What should talented teams expect in return from their leaders?

“We all want to feel valued. Our work feels more meaningful when our leaders involve us setting the vision for their area, and even the purpose of wider function. Being sensitive and adaptable also makes a great leader,” adds Marc. “We demand a lot from our teams. Everyone, including the highest performers, are going to have competing demands and bumps in the road. Supporting people when they are struggling isn’t just the right thing; it deepens loyalty and trust, and teams work harder for each other.”

How should ambitious companies navigate the current job market?

“2023 was challenging – for employers, candidates and search firms,” offers Marc. “There are critical decisions to be made around existing teams before you even get to new hires. Inevitably, that means the market is softer, and making a great match between candidates and clients is taking longer. The trick for employers is timing – when does the absence of critical role holders start to hurt, and will my competitors snap up the best talent first if I wait?”

 

EmergingTechnology Trends

As the interview winds down, we discuss with Marc what’s on the technology horizon and unsurprisingly, AI was a dominant focus.

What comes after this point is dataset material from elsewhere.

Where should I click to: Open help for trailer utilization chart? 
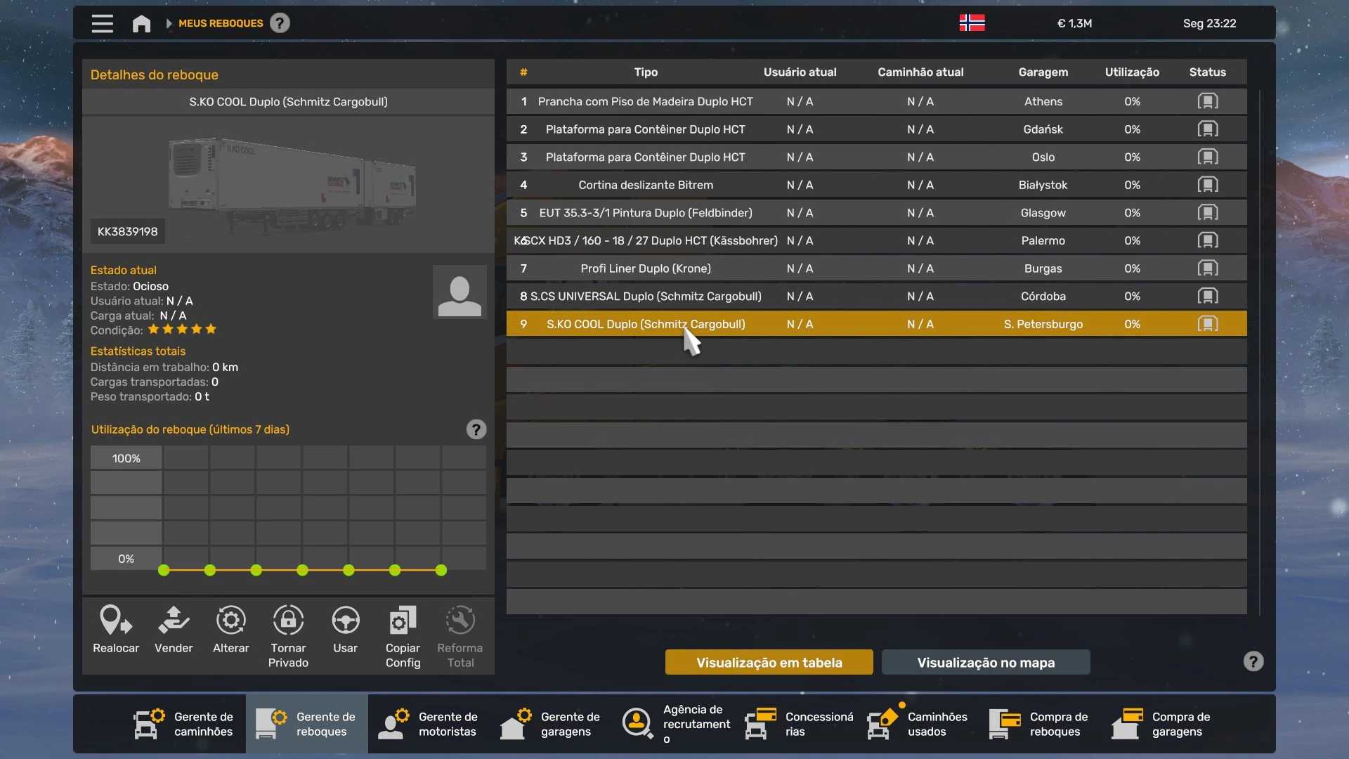[476, 429]
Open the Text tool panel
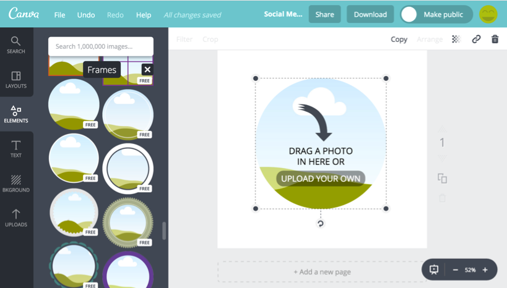 click(x=16, y=148)
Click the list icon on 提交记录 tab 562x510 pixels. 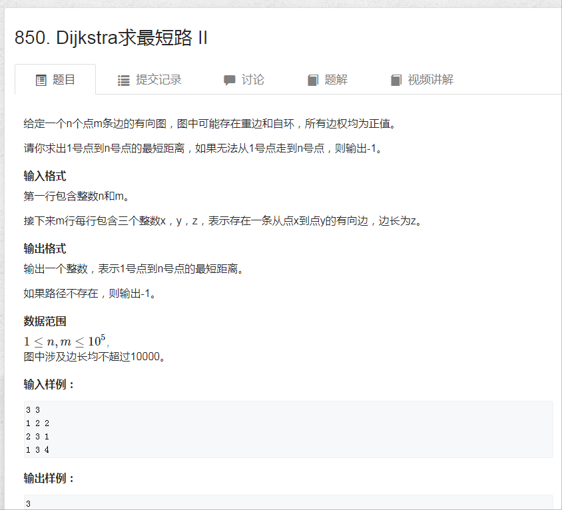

Marc believes that we must understand the opportunities, limits and challenges, even if we don’t aspire to be engineers or suppliers of AI-powered tech.

“For the rest of us,” suggests Marc, “the question is a familiar one – which business problems can AI help to solve in a valuable way for my organisation? We are already seeing companies getting this wrong - DPD’s chatbot is a recent case in point.”

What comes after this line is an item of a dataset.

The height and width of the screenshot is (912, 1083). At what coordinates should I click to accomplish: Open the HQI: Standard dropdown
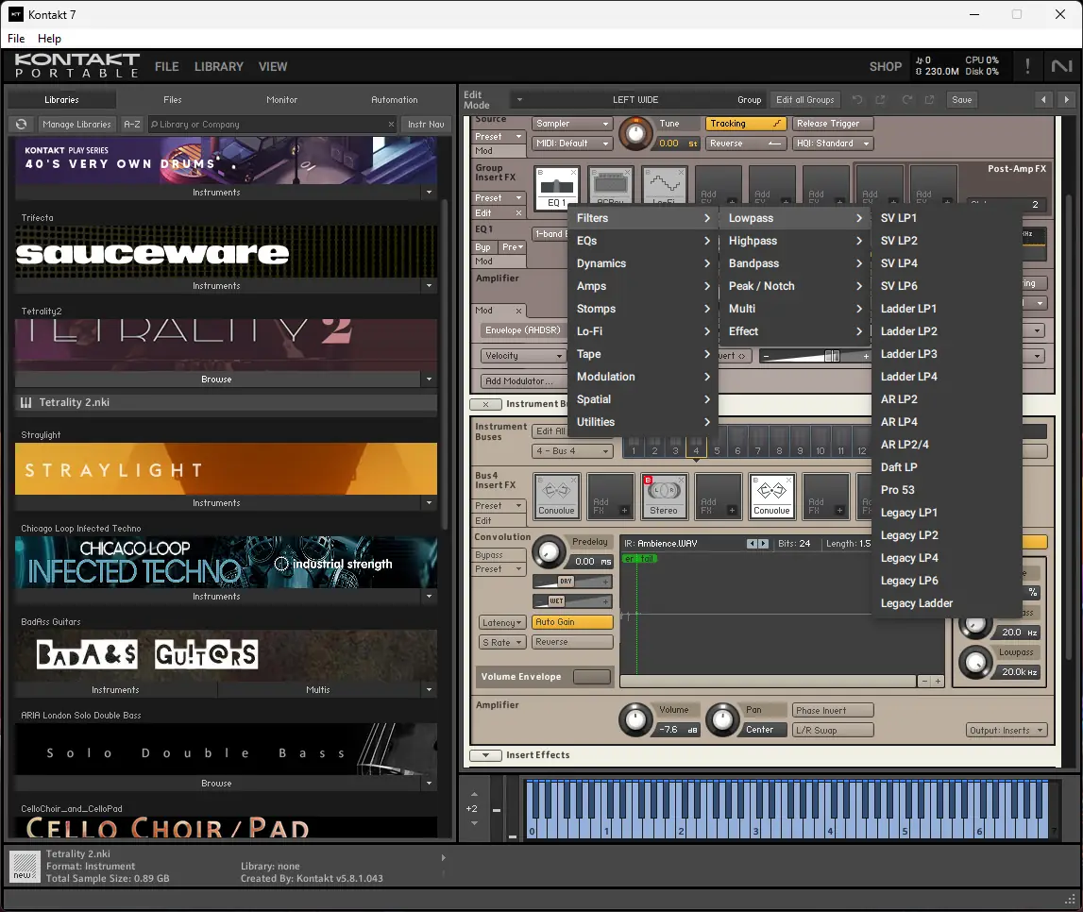[832, 143]
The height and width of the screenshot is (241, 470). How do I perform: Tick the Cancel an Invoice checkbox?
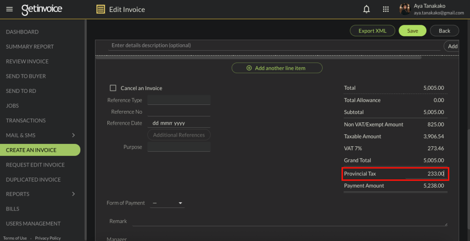[x=113, y=88]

Marc continues, “Gen AI is very good at answering questions, summarising stuff, extracting insights and finding patterns. Wonderful for things like customer research, data analysis or even synthesising ideation work

But someone needs to vet and edit it, so letting it provide unsupervised customer service feels less smart.”

The new skills we will all need to cultivate include the ability to pick the right AI use cases, and boosting productivity by smartly supporting human activity. And, Marc adds, still taking a balanced approach to allocating time and money: “Don’t lose focus on the basics of great service and tech performance!”.

As we take our leave from Marc, there’s just time to ask him how he likes to spend his downtime, and whether there are any parallels to his working life.

“Time with my family is super-important. Watching old movies, going to gigs with my sons, and setting the world to rights on our nightly dog walk with my wife. And we do love a skiing holiday, which is great for a CX analogy! Now my kids are better than me, I’ve learned to love the end-to-end experience, much as I do in my working life. The long lunch, mulled wine and afternoon steam room are at least as important as the skiing!”